# [Activity]
Quote exactly and only this range of lines in the data below: the line that holds "불편신고 (280, 2445)" to the line that holds "[View slide 2] (181, 1934)", both included.

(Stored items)

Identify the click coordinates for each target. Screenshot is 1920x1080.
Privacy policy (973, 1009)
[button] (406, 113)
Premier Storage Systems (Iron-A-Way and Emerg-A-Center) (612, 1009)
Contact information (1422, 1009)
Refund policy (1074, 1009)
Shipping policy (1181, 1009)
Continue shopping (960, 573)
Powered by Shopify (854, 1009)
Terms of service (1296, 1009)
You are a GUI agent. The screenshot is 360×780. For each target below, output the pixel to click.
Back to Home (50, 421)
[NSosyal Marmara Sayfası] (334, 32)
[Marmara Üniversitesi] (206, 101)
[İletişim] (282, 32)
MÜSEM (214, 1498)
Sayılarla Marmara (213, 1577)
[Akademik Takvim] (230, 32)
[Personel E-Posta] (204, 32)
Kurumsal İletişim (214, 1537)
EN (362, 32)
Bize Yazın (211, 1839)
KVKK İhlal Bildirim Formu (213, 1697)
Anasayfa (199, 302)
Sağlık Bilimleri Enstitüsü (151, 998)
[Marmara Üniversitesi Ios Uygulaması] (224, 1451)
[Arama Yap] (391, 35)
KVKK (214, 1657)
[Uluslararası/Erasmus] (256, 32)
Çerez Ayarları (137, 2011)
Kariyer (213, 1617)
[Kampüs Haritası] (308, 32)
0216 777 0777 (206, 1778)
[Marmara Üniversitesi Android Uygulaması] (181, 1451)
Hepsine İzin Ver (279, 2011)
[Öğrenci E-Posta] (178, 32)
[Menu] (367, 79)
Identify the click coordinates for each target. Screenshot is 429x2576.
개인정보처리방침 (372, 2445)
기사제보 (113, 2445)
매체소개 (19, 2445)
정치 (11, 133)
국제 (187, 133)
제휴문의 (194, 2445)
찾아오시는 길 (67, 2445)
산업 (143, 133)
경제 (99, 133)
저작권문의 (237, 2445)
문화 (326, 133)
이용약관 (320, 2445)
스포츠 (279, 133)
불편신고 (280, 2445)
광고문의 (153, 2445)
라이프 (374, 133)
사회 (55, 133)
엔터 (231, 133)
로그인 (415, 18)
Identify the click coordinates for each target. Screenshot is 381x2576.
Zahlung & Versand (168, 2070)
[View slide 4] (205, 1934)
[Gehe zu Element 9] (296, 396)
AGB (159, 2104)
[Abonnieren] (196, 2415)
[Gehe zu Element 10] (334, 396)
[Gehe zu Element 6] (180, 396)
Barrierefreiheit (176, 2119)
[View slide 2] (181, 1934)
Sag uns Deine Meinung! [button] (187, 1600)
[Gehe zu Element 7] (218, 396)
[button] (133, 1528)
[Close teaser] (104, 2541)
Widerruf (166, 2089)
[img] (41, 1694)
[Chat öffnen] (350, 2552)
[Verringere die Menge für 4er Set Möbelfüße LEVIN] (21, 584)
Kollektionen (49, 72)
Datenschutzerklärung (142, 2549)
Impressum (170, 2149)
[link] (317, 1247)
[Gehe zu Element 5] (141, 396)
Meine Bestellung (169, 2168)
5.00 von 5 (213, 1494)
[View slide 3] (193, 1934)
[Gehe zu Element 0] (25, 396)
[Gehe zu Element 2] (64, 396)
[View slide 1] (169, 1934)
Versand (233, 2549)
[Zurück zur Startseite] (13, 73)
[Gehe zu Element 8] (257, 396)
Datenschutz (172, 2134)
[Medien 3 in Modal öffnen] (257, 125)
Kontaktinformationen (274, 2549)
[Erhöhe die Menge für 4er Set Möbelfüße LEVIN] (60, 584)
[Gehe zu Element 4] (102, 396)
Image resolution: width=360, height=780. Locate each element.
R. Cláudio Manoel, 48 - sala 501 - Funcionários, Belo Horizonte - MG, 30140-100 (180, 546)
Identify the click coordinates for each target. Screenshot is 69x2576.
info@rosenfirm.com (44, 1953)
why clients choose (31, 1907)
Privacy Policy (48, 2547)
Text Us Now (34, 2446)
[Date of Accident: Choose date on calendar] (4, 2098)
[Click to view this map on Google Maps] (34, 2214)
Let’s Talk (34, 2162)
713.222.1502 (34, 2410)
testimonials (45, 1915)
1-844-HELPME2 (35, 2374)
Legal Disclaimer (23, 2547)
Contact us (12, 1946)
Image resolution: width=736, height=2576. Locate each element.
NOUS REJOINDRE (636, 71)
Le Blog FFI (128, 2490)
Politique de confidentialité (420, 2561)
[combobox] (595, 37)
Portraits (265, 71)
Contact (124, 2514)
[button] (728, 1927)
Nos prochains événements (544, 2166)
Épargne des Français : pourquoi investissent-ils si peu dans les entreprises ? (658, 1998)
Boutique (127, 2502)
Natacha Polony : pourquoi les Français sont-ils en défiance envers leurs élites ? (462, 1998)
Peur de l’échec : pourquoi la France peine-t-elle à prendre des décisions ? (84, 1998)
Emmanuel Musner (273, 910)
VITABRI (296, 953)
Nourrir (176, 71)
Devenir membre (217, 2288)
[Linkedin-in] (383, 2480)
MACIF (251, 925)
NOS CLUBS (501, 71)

# [Answer to this task]
불편신고 (280, 2445)
광고문의 (153, 2445)
라이프 (374, 133)
사회 (55, 133)
엔터 (231, 133)
로그인 (415, 18)
Identify the click coordinates for each target. Screenshot is 381x2576.
Zahlung & Versand (168, 2070)
[View slide 4] (205, 1934)
[Gehe zu Element 9] (296, 396)
AGB (159, 2104)
[Abonnieren] (196, 2415)
[Gehe zu Element 10] (334, 396)
[Gehe zu Element 6] (180, 396)
Barrierefreiheit (176, 2119)
[View slide 2] (181, 1934)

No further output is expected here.